Explorando dos tipos de experiencias adversas durante la infancia

Una infancia difícil suele cubrir experiencias específicas como negligencia, abuso o trauma; pero incluso condiciones socioeconómicas desfavorables como pobreza, baja educación o desempleo pueden catalogarse como elementos de adversidad infantil.

En esta oportunidad, los investigadores se enfocaron en solo dos de ellos: el conflicto grave en el hogar, representado por tensión, discusiones verbales o violencia física; y las dificultades económicas graves.

Conflictos graves en el hogar durante la infancia afectan la salud física y mental

Puede que no sorprenda a muchos que los conflictos graves en el hogar durante la infancia tengan una conexión con un desarrollo psicológico y neurológico precario en algunas personas. Esto es algo que han reportado varias investigaciones y que, en un entorno menos informal, puede intuirse al conocer la historia de ciertos individuos.

De hecho, estos efectos pueden extenderse hasta alcanzar la edad adulta, y el estudio reveló los mecanismos detrás de ello. Los conflictos familiares ocasionan un patrón de “estrés crónico, incontrolable e impredecible” que mantiene al niño alerta o dispuesto a emitir una respuesta agresiva.

Padre y madre peleando frente a una niña que se tapa los ojos perturbada.

Los investigadores explican que, al vivir en una respuesta hiperactiva al estrés, se limita la capacidad de regulación de emociones, lo que a su vez, moldea un comportamiento que lo refleja.

Pero más allá del impacto mental, los conflictos en el hogar durante la infancia terminan afectando también la salud física en la adultez. Estas experiencias predisponen a las personas a estilos de vida poco saludables que incluyen abuso de sustancias o la ingesta de comida para compensar emociones negativas.

Muchos especialistas aseguran que la salud física también va de la mano con la psicológica, y estos hallazgos arrojan nueva evidencia de ello. El estrés continuo interrumpe el sistema inmunológico, metabólico y autónomo, limitando así la capacidad innata para mantener una buena salud o lidiar con los invasores.

Estrés financiero durante la infancia y sus efectos en la salud en la adultez

Cuatro dedos de una mano, cada uno de los cuales representa un miembro de una familia, con una moneda.

Muchos están de acuerdo en que el dinero no da la felicidad, y aunque algo de cierto tiene, no podemos negar que puede hacer la diferencia en el bienestar de una persona. En el caso particular de la infancia, no suelen ser los niños los que toman las decisiones financieras, pero el proceder de sus padres o representantes definitivamente puede afectarlos.
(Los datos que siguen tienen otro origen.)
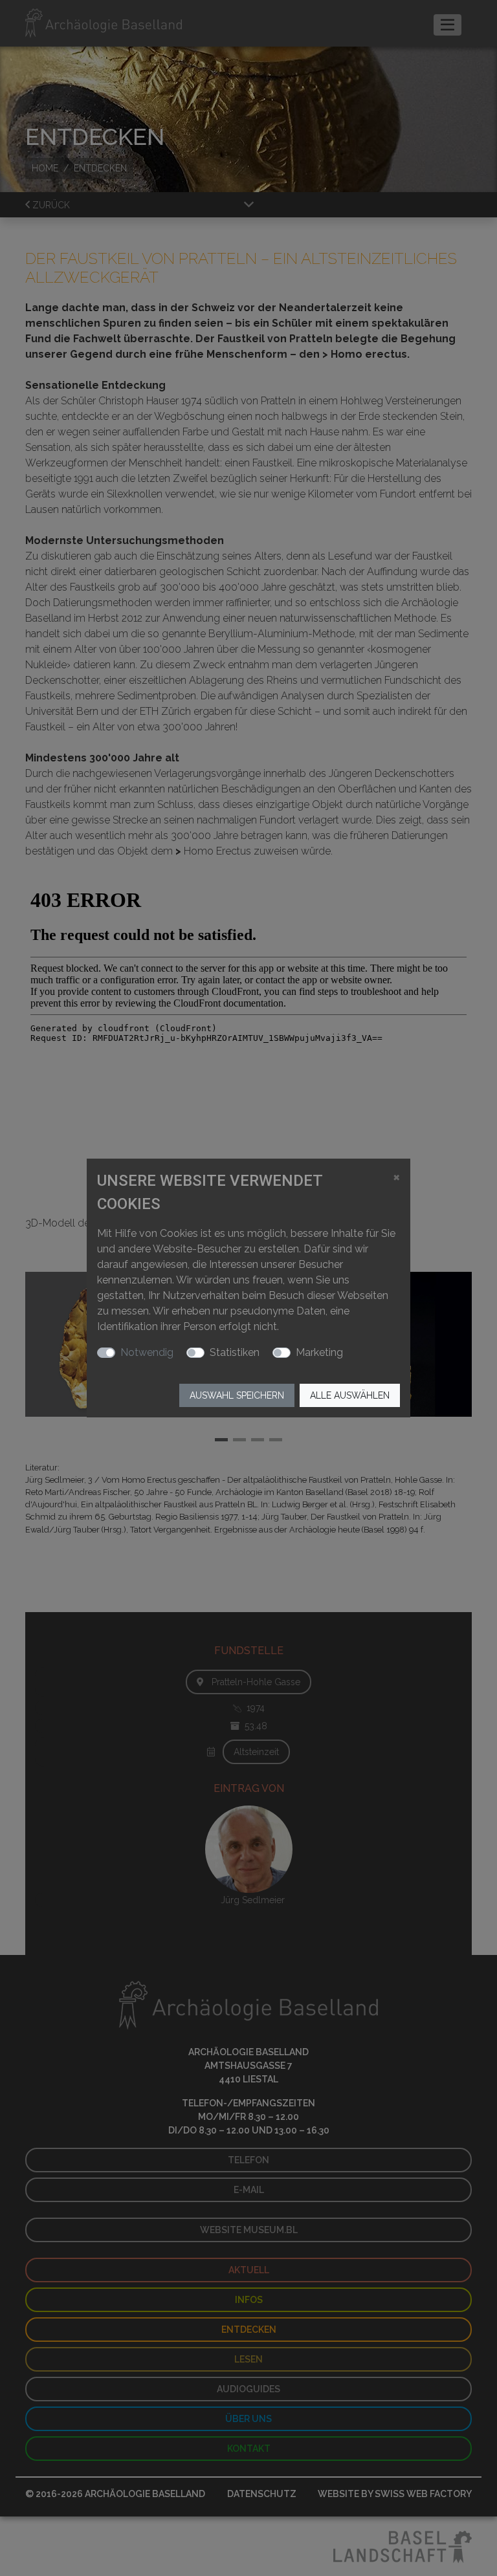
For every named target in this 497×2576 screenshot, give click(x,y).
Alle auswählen (350, 1395)
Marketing (319, 1352)
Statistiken (235, 1352)
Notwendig (146, 1352)
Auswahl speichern (237, 1395)
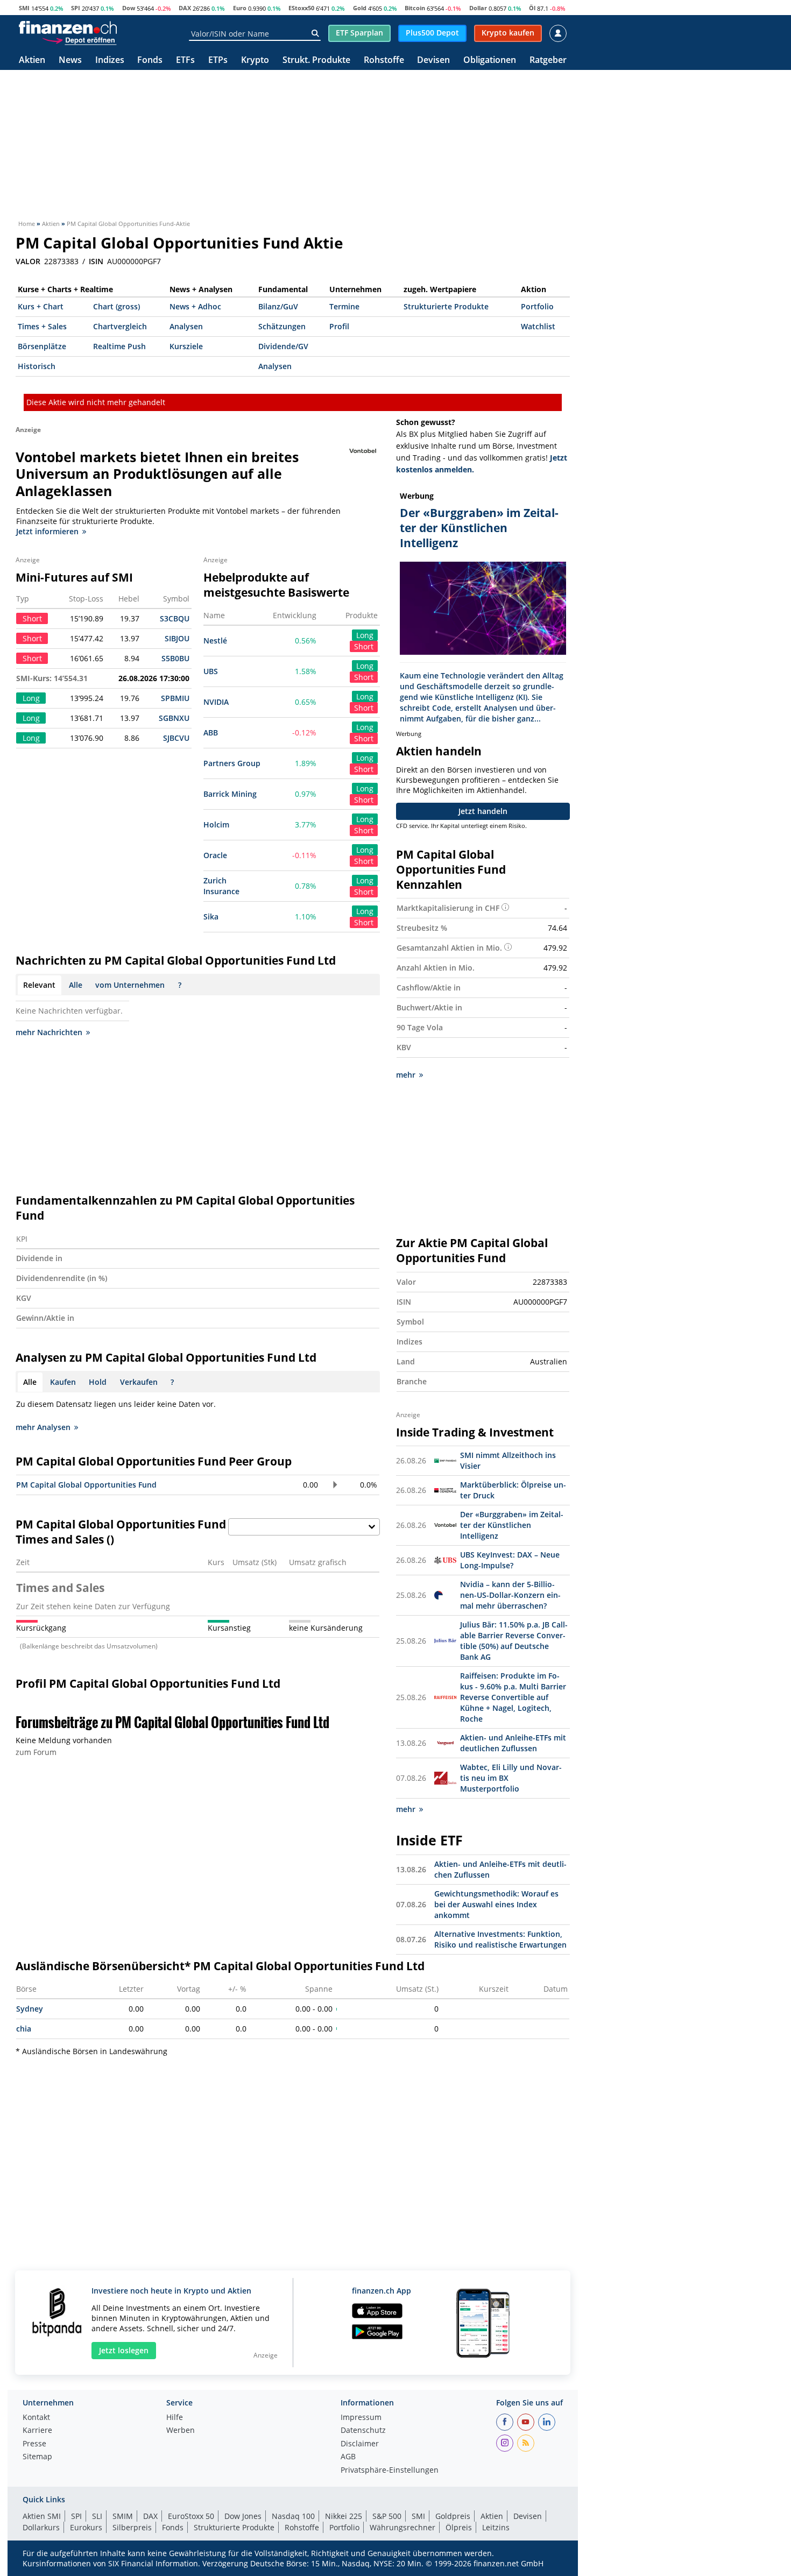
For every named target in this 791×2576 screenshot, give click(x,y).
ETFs (185, 60)
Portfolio (537, 306)
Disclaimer (360, 2444)
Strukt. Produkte (316, 60)
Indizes (109, 60)
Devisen (433, 60)
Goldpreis (452, 2516)
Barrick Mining (230, 794)
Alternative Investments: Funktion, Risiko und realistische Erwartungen (500, 1939)
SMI (24, 8)
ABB (210, 732)
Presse (34, 2444)
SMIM (122, 2516)
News (70, 60)
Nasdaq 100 (293, 2516)
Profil (339, 326)
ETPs (218, 60)
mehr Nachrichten (49, 1032)
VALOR (28, 261)
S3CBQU (174, 618)
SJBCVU (176, 738)
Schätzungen (282, 326)
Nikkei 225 (343, 2516)
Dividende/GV (283, 346)
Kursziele (186, 346)
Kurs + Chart (40, 306)
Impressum (361, 2418)
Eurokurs (86, 2527)
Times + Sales (42, 326)
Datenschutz (363, 2430)
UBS (210, 671)
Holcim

Experimentar una tensión financiera severa durante la infancia puede generar un estrés crónico que puede entorpecer su desarrollo e incluso su aprendizaje. Partamos de que los problemas financieros en la familia se traducen en niños que carecerán de suministros básicos como comida, ropa y educación. Además, podrían crecer en vecindarios desfavorecidos con familias o individuos en situaciones similares o peores.

Según los resultados, el estrés financiero durante la infancia puede reducir la capacidad de toma de decisiones en el futuro, así como sus posibilidades de obtener resultados positivos. Incluso a nivel físico, este tipo de adversidad en la infancia puede comprometer su salud física y mental en la adultez.

El impacto de las dificultades en la infancia sobre la salud física y mental en la adultez

Sumando estos hallazgos, los investigadores descubrieron que las personas que vivieron adversidades de este tipo en la infancia tienen un mayor riesgo de enfermedad. Las más destacadas fueron: cáncer, obesidad, como enfermedades cardiovasculares, problemas respiratorios, dolor físico, así como problemas estomacales o digestivos. Aquellas personas con una infancia difícil fueron más propensas a beber en exceso, a fumar, a ser más sedentarias y tener una alimentación deficiente.

En el aspecto psicológico, las personas que vivieron este tipo de experiencias durante su infancia también eran más propensas a depresión, sensación de infelicidad, insatisfacción con la vida, inseguridad y soledad. De hecho, tenían mayor riesgo de aislamiento social y tendían a ser más desconfiadas hacia otras personas. Incluso quienes decidían casarse, tenían más probabilidades de divorciarse.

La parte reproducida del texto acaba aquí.